Comment le Panamá pourrait-il se
protéger d’une quelconque agression extérieure quand on sait qu’il ne dispose
pas d’armée ? En effet, la Force de défense panaméenne a été démantelée
après l’opération « Juste cause » de décembre 1989, et remplacée
par une Force publique dépourvue de moyens. La réponse se trouve dans le traité
Torrijos-Carter : les Etats-Unis s’en chargeront. Le traité de neutralité,
signé en même temps que le traité Torrijos-Carter, permet à Washington
d’intervenir unilatéralement si la neutralité ou la sécurité du canal sont en
danger...
Au cours d’une émission de
télévision sur ces questions, diffusée le 29 septembre 2000 sur
Canal 4, l’animatrice panaméenne demanda à ses invités : « Qui
nous oblige à entrer dans le conflit colombien ? Pourquoi ? Quelle
relation y a-t-il avec le plan Colombie ? » Et l’ex-ministre de
l’intérieur, Mme Mariela Sagel, répondit : « Cette attaque [contre
la ville de Nazaret, en octobre 2000] a lieu au milieu d’une campagne
agressive, menée tant par la Colombie que par les Etats-Unis, pour que les pays
frontaliers s’impliquent dans le plan. Je crois que le Panamá et le Venezuela,
qui ont été les premiers à dire qu’ils n’y participeraient pas, sont l’objet de
pressions. Avec l’attaque de Nazaret, ils veulent nous obliger à
accepter. » La présentatrice commenta : « On pourrait
dire que les intéressés sont l’armée colombienne, des secteurs américains et
les paramilitaires, qui, nous le savons tous, obéissent, d’une manière ou d’une
autre, à des agences internationales ou à des appareils militaires. » L’ex-ministre
ne put qu’approuver : « Comme vous le savez, les Etats-Unis
disposent de diverses agences qui, parfois, ne se consultent pas.
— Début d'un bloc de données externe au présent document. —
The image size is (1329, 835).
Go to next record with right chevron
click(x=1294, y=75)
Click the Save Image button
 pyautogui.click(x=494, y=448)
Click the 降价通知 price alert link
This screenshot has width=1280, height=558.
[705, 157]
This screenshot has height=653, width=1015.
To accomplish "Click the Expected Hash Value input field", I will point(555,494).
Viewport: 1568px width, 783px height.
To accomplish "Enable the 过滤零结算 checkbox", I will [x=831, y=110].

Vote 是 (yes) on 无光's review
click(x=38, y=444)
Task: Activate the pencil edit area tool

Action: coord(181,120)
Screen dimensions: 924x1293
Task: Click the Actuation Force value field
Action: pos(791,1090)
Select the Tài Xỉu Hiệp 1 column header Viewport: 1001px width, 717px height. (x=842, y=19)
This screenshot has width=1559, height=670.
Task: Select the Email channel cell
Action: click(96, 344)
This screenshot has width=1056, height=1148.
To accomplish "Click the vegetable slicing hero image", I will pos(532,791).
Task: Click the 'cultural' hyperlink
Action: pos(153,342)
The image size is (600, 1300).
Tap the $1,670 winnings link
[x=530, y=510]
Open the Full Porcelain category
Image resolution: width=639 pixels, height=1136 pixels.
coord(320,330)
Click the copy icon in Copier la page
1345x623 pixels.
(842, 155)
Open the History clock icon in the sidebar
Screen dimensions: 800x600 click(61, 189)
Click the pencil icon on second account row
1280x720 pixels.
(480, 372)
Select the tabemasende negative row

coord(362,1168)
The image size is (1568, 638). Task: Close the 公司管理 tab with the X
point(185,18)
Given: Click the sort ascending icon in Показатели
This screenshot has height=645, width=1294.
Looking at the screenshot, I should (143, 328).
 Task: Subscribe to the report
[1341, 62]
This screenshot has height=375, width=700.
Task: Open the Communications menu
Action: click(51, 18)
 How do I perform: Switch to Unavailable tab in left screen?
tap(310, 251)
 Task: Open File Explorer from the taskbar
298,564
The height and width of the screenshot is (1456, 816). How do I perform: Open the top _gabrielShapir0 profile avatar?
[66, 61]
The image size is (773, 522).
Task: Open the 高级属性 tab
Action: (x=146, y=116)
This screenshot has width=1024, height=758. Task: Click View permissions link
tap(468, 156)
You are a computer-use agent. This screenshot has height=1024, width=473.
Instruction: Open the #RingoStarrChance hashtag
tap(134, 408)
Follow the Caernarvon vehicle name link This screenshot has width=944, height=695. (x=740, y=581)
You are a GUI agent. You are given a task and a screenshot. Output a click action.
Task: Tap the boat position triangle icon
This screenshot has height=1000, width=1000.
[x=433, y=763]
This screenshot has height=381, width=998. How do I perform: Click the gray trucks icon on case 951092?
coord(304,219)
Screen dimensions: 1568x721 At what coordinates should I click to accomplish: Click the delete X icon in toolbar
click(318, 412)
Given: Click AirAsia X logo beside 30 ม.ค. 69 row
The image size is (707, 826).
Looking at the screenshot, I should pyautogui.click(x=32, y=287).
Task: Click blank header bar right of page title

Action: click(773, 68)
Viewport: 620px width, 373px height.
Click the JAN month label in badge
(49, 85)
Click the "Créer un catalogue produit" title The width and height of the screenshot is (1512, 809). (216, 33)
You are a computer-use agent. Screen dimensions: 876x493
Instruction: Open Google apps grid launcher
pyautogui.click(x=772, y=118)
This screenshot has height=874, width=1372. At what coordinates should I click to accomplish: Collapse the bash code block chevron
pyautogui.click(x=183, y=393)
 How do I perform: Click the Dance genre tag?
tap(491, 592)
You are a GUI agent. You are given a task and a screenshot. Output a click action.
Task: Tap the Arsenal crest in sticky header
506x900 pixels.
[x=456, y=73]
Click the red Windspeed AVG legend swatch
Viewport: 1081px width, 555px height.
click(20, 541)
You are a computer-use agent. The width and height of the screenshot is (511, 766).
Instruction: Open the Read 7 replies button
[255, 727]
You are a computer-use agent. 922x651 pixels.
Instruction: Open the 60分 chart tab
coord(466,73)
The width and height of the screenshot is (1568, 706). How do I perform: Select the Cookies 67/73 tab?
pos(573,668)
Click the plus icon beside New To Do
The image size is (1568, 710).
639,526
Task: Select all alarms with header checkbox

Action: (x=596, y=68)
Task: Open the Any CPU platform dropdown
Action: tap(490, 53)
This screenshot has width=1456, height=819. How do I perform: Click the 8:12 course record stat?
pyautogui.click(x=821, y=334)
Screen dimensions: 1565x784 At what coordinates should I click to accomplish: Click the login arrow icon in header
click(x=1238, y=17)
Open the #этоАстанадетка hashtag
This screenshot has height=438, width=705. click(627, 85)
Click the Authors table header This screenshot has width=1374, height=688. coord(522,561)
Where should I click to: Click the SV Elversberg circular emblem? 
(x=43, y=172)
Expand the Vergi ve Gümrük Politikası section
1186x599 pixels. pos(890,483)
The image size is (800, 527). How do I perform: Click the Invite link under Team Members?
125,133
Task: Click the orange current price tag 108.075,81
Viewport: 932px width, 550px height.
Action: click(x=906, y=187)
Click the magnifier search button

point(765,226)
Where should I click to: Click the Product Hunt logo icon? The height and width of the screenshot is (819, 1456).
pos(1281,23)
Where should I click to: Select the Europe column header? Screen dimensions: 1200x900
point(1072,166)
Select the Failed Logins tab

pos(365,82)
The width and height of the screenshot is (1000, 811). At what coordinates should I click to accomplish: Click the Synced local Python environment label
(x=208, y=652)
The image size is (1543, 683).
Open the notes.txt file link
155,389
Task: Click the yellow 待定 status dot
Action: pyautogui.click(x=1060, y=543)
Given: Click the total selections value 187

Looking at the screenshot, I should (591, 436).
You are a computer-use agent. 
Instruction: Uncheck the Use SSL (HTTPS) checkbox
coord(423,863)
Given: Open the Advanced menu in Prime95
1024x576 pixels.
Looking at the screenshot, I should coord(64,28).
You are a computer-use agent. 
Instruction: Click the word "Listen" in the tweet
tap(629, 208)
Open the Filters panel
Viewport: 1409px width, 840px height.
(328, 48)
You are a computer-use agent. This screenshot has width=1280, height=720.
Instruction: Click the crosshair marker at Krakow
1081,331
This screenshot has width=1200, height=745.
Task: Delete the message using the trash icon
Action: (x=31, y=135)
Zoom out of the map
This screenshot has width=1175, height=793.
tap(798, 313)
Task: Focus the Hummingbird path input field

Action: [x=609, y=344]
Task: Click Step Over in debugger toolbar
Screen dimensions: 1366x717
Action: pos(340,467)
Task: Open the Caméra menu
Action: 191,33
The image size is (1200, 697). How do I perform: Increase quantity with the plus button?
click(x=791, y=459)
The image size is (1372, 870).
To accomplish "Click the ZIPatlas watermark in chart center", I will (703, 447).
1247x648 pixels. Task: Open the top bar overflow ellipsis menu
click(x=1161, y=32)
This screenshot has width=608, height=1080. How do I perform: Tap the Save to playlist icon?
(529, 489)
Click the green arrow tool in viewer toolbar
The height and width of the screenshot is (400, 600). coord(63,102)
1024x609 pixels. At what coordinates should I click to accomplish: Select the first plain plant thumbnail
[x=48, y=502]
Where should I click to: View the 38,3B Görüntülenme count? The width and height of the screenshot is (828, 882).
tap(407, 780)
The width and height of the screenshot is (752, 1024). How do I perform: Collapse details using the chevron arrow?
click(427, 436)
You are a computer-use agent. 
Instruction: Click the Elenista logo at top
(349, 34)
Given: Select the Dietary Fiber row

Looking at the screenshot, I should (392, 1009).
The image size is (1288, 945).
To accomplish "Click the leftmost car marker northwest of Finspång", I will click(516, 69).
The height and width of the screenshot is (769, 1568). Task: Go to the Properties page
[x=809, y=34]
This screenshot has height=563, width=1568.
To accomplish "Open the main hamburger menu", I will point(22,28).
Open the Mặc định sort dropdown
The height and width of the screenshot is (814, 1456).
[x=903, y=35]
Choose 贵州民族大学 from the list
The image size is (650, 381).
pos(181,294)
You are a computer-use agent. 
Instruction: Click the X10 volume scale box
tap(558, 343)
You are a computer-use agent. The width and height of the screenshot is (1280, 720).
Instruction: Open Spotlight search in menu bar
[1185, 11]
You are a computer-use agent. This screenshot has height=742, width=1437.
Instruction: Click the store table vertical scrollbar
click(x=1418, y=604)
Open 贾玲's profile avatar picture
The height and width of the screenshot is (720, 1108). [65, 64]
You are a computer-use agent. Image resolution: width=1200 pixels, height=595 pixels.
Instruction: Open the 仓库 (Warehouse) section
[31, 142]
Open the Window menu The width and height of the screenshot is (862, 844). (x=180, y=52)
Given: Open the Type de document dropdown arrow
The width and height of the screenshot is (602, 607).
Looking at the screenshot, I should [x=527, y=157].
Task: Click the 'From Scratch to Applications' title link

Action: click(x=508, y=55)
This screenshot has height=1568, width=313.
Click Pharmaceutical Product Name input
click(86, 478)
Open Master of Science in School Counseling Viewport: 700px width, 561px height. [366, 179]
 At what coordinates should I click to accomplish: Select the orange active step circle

Il arrive que
celles qui s’occupent des paramilitaires aient un agenda quand le département
d’Etat en a un autre... »
En mars 2003, alors qu’il
était le chef du Southern Command (le commandement Sud de l’armée des
Etats-Unis), le général James Hill organisait à Miami une conférence sur la
sécurité continentale ayant pour thème central la façon de protéger la région « de
la contagion colombienne et du terrorisme en général ». M. Hill
soutint que le Panamá était menacé d’une possible « invasion
narcoterroriste » depuis la Colombie. En conséquence, le Panamá et les
Etats-Unis exploraient de nouveaux mécanismes de protection de la
frontière : « L’un d’entre eux serait d’entamer une deuxième phase
de l’opération "Nouveaux horizons". » Un assistant du
général expliqua qu’il s’agissait d’actions civiques, « principalement
menées avec des médecins, des ingénieurs et un autre type de personnel :
cette présence de militaires américains même si elle était humanitaire
aurait pour effet de mettre en fuite les groupes armés colombiens ». M. Hill
précisa que les Etats-Unis entraînaient des policiers panaméens pour surveiller
la frontière, mais, ajouta-t-il, « une invasion narcoterroriste touche
à la souveraineté, et cela est un thème militaire ».
En août 2004 a eu lieu un
exercice naval organisé par le Southern Command « Panamax »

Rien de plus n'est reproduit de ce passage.